Curriculum

Music

Curriculum intent, implementation, and impact

Intent

Music plays a central role within the curriculum at HLC Primary and is filled with exciting and enjoyable learning opportunities. Our school mottos: “belong, respect, inspire, succeed and enjoy” lie at the very heart of our Music curriculum offer, along with our curriculum drivers of: “Aspirations, Resilience, Creativity, Community, Culture, and Commitment.”

We will develop our pupils’ cultural awareness, their ability to be resilient and ensure that they always strive to aim high and be open-minded about their future musical aspirations. We aim to ensure that relevant learning experiences can be planned to broaden the horizons and experiences of all of our children. Through our Music curriculum we enable our children to recognise and take advantage of opportunities available to them, promoting the concepts of achievement and musicianship.

Implementation

At HLC Primary, our music curriculum is delivered by both classroom teachers and music specialists. Music is taught by classroom teachers using the SingUp! scheme of learning, which provides all teachers with a solid foundation to deliver a creative and engaging programme of high-quality classroom music lessons. This curriculum covers a broad and diverse range of repertoire, approaches and musical traditional. Lessons are planned with reference to the relevant threshold concepts: ‘Singing, playing, improvising, composing, listening and appraising,’. Threshold concepts will be repeated and revisited, applied to a variety of different musical situations when addressing the breadth of the curriculum, to develop a greater depth of learning.

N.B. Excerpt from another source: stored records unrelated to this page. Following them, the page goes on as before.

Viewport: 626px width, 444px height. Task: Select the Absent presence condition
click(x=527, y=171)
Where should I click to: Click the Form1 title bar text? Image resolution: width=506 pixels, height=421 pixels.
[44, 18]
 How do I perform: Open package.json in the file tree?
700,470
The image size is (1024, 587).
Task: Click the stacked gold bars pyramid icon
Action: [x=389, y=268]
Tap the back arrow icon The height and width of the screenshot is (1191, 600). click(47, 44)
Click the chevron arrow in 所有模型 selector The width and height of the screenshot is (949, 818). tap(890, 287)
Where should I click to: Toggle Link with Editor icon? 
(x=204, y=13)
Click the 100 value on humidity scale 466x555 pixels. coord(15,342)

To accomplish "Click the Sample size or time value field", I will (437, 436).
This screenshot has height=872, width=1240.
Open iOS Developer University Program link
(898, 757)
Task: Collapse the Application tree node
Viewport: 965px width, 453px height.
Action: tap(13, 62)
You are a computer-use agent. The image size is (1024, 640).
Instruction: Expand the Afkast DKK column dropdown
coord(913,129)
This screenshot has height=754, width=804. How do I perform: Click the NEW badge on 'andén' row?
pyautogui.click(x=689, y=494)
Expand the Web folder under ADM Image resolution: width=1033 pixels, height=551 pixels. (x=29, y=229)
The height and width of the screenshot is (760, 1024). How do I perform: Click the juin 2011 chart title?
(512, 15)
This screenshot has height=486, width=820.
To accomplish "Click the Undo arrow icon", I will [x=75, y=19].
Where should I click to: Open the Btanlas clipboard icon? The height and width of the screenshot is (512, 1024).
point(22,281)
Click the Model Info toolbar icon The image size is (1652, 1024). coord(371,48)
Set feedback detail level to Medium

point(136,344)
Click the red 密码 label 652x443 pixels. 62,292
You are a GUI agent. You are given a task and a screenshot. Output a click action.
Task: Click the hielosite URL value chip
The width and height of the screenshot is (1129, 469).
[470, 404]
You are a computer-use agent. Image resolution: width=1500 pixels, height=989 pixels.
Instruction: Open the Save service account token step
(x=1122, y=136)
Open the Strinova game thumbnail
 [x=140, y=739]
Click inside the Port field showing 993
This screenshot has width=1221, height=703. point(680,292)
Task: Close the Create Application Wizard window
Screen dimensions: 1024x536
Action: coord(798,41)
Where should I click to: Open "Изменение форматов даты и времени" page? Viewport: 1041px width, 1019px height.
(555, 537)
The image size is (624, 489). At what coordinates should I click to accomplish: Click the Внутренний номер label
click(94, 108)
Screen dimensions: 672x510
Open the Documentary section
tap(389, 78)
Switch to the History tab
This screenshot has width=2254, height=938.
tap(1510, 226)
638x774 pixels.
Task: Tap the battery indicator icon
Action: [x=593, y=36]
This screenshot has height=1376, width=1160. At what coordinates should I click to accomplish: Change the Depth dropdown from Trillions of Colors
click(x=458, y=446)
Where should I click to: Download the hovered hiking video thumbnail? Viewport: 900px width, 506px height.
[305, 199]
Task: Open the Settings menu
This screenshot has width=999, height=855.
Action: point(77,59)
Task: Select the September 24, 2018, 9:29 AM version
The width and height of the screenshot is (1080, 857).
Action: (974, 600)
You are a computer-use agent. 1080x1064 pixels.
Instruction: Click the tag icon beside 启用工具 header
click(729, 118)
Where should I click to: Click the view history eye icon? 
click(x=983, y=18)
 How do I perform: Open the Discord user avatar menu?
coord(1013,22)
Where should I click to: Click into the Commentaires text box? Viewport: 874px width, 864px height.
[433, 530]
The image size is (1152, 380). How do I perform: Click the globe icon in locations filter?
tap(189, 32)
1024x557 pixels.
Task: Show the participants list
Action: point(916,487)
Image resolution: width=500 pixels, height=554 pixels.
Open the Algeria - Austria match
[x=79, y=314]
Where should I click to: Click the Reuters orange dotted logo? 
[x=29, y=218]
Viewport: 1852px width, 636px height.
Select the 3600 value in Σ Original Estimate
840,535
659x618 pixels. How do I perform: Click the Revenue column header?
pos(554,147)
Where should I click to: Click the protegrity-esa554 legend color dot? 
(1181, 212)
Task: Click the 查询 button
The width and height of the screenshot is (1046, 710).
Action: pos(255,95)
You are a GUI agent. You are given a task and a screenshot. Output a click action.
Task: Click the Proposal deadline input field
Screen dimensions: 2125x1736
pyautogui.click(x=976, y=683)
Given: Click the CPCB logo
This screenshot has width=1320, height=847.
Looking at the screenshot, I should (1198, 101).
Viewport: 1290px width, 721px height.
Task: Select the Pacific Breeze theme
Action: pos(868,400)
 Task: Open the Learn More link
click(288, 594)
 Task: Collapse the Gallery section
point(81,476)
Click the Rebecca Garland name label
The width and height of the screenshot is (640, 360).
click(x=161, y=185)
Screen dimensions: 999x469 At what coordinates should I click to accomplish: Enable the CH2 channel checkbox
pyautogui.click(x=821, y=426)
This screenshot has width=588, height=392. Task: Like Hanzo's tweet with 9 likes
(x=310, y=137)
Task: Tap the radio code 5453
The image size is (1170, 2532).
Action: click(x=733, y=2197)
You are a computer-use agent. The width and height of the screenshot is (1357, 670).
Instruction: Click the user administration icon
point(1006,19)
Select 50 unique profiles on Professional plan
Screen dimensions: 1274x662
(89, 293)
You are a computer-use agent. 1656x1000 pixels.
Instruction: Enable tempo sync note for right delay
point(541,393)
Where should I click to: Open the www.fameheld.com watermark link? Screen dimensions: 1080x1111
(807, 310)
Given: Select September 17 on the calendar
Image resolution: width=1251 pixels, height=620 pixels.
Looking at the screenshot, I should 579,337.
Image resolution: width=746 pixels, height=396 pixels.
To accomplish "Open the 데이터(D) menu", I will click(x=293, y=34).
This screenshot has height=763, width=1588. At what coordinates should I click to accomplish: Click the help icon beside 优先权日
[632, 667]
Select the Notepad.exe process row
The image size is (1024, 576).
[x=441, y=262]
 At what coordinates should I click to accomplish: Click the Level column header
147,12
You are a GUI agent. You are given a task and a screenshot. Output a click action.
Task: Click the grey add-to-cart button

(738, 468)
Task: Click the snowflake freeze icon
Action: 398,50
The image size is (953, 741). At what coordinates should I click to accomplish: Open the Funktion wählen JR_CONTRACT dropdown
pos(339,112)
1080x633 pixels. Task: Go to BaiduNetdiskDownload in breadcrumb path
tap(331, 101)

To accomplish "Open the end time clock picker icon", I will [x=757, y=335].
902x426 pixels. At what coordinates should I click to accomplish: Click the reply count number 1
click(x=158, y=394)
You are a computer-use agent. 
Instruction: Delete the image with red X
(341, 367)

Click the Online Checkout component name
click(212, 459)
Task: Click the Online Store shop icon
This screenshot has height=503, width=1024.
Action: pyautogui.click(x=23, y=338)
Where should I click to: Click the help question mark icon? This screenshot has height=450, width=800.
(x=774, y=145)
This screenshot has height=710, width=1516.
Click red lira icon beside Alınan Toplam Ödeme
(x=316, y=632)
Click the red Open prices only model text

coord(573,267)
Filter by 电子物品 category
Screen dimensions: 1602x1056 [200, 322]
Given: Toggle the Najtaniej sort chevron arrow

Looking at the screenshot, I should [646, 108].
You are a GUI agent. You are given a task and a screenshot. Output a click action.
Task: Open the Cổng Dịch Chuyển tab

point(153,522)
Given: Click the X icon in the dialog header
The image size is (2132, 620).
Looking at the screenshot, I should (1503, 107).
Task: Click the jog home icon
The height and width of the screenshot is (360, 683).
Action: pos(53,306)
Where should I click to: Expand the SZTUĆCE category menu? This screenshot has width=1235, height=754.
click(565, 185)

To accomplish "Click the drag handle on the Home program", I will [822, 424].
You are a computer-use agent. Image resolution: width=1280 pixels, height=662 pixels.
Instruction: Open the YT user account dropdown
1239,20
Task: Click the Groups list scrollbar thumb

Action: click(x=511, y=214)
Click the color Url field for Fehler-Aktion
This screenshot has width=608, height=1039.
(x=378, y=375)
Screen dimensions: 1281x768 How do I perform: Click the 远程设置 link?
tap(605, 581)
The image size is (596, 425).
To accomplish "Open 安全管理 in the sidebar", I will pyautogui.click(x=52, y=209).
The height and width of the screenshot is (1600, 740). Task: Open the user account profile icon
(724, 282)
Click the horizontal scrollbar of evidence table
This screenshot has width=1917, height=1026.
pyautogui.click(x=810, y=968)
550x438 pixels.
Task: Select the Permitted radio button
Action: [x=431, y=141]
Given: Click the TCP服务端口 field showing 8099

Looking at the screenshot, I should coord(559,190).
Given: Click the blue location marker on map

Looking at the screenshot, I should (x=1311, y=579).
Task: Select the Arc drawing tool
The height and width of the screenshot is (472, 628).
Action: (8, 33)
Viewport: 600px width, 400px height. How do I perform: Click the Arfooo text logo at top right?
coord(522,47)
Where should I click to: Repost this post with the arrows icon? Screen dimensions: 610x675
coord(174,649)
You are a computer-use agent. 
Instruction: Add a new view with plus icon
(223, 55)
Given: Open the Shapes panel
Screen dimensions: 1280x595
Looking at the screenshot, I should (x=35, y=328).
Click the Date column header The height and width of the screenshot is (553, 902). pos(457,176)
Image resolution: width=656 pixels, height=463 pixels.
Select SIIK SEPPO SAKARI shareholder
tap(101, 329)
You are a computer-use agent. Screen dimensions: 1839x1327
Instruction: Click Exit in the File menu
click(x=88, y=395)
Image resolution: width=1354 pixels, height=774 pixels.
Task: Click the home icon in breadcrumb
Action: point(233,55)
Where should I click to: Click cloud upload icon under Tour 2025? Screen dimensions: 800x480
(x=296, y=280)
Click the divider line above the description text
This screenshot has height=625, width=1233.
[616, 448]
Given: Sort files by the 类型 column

Pupils will perform, listen to, review and evaluate music across a range of historical periods, genres, styles and traditions, including the works of the great classical composers and modern musicians during their weekly lessons. Pupils will also learn to sing and to use their voices, especially as we believe that the voice is the most accessible universal instrument. Children will learn to create and compose music on their own and with others, have the opportunity to learn a musical instrument and have the opportunity to progress to the next level of musical excellence. Pupils will understand and explore how music is created, produced and communicated, including through the inter-related dimensions: pitch, duration, dynamics, tempo, timbre, texture, structure and appropriate musical notations.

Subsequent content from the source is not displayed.